Horatio Nelson, only 47 when he died, was quite the celebrity in his lifetime. The fashion for naming children after him gave rise, inevitably, to people claiming him as their true father, a sort of 19th century version of 'I was Elvis's secret love child.' It is the theme of my latest novel, The Liar's Daughter, published this week.
In some ways Nelson is a puzzle. He was, above all, a dedicated seaman and a very gifted tactician, a practical person, not grandiose, and apparently likeable. But he was also a canny self-publicist. After the battle of Cape St Vincent in 1797 he made sure the officer returning to England with despatches had his version of events which gave him the credit he was due but might not necessarily get. He also made the astute decision to present the surrendered sword of the defeated Spanish admiral to the city of Norwich. Nelson was a Norfolk man but this gesture wasn't done out of sentimentality. William Windham, the MP for Norwich also happened to be in the Cabinet and was rather well-connected. Getting on the right side of him was a fast-track to fame. Even the King got to hear about Commodore Nelson.
By 1800 Nelson was truly a public figure, and he played it to the full, wearing dress uniform and decorations at every opportunity. I don't think it was about ego.
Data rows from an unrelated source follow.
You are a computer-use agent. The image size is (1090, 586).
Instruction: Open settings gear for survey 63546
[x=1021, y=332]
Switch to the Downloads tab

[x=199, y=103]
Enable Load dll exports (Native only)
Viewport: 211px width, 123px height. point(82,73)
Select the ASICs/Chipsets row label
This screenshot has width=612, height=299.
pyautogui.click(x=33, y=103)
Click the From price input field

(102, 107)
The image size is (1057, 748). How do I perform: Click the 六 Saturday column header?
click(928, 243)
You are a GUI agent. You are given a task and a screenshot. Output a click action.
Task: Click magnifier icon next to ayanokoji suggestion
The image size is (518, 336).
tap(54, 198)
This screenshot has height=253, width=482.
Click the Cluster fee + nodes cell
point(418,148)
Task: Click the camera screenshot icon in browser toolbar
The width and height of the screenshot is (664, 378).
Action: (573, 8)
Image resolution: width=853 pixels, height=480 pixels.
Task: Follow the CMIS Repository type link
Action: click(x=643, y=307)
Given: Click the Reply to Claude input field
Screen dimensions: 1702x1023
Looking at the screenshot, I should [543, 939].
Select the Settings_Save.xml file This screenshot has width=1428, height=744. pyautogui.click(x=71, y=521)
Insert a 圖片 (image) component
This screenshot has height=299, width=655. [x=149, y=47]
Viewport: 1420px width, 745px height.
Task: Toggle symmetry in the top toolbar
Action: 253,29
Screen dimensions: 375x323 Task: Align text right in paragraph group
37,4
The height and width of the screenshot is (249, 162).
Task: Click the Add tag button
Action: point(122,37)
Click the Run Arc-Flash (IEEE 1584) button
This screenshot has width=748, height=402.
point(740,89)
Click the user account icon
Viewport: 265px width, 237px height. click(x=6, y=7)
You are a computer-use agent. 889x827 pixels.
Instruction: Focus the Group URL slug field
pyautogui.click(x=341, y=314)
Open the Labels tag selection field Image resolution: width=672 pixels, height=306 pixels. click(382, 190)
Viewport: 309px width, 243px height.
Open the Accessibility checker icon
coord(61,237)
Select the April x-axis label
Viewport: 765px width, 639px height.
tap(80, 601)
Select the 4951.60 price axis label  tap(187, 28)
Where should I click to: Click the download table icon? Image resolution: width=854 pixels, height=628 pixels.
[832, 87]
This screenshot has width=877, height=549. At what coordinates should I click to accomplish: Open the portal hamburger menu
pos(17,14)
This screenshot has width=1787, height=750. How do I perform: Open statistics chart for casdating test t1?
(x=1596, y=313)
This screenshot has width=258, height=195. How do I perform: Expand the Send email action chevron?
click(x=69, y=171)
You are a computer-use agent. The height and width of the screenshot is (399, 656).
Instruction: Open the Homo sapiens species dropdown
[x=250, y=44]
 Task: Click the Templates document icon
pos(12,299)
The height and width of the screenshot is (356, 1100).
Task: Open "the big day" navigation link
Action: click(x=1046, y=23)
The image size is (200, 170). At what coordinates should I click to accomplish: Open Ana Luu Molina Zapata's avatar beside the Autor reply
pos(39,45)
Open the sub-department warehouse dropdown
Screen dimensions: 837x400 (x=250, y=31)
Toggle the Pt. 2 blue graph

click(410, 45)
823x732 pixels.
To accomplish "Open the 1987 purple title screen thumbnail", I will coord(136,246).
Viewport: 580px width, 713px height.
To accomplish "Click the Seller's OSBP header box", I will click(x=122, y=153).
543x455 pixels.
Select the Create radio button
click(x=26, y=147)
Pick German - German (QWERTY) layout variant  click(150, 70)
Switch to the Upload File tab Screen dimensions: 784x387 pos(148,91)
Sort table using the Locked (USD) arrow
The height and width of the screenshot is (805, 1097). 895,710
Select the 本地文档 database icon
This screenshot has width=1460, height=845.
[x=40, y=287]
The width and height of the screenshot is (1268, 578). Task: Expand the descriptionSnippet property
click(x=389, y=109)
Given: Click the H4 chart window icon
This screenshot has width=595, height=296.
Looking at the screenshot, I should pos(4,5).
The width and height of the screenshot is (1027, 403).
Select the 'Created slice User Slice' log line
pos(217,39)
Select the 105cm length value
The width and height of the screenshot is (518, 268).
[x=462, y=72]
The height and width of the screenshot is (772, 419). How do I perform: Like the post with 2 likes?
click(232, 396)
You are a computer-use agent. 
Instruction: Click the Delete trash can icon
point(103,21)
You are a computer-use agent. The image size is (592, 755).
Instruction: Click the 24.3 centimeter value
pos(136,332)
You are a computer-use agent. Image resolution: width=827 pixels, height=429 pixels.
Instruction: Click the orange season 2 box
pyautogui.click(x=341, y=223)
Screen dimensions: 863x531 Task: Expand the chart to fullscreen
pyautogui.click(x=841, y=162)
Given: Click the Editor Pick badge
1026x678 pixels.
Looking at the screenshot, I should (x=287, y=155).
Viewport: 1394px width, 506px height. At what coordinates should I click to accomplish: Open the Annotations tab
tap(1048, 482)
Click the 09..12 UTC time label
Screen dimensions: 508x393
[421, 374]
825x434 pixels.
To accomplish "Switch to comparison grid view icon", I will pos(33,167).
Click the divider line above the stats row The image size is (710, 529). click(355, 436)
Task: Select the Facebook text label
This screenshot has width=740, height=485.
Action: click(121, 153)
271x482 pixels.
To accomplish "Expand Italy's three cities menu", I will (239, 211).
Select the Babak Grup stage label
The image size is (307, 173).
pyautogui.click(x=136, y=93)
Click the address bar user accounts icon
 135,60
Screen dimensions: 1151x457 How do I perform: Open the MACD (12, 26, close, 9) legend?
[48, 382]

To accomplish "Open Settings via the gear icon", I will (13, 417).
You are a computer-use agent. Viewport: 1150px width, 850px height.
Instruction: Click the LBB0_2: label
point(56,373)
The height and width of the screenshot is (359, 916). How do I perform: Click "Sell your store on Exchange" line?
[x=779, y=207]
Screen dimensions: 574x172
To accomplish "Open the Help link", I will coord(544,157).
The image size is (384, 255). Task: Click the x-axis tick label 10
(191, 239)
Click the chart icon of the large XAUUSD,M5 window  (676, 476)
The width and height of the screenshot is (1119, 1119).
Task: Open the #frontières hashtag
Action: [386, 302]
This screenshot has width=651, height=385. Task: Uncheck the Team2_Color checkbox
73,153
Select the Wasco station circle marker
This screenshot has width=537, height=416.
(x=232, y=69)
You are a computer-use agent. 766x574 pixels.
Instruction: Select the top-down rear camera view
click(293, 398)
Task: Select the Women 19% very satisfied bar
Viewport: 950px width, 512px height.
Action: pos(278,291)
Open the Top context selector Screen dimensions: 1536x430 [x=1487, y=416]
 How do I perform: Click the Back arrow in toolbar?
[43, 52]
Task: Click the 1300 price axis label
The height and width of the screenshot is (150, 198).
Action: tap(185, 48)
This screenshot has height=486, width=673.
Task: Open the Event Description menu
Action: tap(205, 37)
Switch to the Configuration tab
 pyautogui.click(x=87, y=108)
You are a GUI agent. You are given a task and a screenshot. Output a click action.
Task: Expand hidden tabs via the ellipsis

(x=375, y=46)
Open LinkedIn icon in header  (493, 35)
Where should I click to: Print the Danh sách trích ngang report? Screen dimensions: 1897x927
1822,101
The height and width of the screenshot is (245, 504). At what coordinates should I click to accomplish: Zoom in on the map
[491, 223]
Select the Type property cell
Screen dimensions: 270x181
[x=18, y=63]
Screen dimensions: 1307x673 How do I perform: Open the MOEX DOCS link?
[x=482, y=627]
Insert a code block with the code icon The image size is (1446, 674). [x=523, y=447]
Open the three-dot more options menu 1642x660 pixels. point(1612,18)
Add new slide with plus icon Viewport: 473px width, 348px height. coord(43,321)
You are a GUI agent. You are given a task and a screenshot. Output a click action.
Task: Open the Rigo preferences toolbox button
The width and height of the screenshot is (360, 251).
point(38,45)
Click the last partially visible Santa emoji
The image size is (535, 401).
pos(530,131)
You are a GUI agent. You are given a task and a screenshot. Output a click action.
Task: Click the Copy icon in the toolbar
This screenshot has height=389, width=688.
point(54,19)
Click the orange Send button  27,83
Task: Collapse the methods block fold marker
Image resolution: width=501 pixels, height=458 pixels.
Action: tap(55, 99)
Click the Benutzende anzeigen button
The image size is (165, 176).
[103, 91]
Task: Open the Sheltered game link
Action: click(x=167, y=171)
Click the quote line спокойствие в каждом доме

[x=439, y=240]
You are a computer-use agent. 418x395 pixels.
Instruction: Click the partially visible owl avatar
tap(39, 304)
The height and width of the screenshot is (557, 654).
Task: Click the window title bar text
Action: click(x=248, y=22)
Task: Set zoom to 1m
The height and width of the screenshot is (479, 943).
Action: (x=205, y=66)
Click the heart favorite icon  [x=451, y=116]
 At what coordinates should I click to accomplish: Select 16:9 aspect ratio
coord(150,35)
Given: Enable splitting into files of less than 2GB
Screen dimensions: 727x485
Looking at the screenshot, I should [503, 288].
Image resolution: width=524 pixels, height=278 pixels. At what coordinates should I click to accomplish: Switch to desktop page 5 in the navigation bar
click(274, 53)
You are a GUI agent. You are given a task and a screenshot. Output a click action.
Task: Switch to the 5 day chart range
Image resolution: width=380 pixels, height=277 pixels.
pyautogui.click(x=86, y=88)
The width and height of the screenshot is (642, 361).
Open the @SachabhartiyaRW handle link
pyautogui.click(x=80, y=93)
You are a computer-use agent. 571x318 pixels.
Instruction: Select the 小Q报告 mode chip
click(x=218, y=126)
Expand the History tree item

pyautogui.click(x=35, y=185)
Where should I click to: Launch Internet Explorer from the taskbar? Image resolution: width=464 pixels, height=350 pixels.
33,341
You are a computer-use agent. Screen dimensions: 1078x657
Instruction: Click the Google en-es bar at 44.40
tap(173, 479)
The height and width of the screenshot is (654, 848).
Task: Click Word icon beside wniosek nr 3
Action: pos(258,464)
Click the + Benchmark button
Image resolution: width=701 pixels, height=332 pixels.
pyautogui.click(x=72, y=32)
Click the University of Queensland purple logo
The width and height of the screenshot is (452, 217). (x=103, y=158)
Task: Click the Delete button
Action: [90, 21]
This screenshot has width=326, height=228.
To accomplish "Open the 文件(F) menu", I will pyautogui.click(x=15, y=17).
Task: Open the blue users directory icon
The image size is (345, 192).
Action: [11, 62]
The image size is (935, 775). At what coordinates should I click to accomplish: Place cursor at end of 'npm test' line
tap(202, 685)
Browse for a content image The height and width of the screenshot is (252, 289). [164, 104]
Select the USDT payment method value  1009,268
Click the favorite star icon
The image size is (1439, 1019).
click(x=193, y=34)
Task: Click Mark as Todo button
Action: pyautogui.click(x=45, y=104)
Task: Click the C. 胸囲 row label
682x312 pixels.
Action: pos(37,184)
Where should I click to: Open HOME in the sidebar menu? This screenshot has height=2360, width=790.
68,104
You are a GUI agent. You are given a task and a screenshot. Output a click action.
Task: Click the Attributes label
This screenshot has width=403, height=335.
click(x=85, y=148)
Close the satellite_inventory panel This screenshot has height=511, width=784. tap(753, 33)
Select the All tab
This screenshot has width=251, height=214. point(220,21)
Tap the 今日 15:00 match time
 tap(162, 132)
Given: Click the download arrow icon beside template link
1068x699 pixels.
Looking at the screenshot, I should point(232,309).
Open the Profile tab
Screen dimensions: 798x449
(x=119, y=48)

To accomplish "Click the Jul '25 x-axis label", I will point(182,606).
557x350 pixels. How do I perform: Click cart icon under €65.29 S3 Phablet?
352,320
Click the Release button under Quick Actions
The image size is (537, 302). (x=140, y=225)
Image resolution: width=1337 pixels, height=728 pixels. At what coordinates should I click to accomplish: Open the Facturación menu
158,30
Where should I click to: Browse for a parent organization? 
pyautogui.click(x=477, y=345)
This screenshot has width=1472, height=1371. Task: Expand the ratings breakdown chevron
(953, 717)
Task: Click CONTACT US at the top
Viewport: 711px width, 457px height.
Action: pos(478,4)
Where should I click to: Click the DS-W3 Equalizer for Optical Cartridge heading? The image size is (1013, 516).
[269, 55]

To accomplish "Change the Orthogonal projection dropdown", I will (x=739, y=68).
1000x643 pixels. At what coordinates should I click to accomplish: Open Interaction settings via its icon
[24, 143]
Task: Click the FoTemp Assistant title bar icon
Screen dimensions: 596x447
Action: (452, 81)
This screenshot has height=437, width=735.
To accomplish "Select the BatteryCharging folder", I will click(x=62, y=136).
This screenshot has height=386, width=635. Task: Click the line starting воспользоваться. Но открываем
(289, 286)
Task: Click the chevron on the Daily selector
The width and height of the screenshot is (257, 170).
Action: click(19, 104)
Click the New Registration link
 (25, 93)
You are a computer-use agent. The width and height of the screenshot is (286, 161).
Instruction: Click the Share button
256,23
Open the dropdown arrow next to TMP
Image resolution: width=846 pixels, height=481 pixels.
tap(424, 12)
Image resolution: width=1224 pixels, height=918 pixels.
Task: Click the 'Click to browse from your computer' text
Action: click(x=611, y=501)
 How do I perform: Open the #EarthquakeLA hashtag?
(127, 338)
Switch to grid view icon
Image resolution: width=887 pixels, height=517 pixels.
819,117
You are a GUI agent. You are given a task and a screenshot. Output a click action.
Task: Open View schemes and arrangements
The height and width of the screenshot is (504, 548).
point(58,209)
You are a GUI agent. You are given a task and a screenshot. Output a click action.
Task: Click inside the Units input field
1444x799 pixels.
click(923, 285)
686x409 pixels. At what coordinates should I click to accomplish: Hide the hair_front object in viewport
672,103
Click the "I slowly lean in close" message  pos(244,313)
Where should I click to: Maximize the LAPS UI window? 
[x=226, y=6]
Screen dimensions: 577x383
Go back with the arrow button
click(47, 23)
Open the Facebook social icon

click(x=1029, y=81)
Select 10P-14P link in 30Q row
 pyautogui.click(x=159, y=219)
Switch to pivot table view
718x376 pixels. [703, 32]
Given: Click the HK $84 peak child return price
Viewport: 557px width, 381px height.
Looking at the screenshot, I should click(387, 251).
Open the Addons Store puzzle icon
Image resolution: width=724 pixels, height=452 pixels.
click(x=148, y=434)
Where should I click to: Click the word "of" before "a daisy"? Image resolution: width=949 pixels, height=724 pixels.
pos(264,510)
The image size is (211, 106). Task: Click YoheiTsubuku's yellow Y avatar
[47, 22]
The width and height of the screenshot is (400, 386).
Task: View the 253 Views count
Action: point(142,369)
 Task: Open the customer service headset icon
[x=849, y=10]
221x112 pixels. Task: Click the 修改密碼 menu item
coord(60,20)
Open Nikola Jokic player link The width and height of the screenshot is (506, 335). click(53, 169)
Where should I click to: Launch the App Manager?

I believe he was always mindful of the precariousness of his profession and of the need to make money, whatever it took. He sensed that his life might be short and he had heavy financial commitments: siblings he wished to help; a wife and a step-son to provide for; Emma Hamilton, a one-woman money-frittering machine if ever there was one; and eventually his adored little Horatia. He stretched himself to the limit of his income to buy the house at Merton so she should have a settled and secure childhood. Or so he hoped.
He was recognised in the street. Wherever he was expected a crowd would gather to cheer him. His image began to appear on scent bottles and milk pitchers. And then he died.
News of his death reached London on November 6th 1805, more than two weeks after the battle at Trafalgar. There was a run on supplies of crepe as everyone rushed to wear mourning. Then there was the long wait for his funeral. The Chatham, with his coffin on board, didn't arrive in the Thames until December 23rd. Plenty of time for the manufacturers of commemorative mugs and cameo brooches to build up speed.
By the way, the seaman's daily tot was discontinued by the Royal Navy in 1970. For reasons of health and safety. They still splice the mainbrace though, on very special occasions. But that's another story for another day.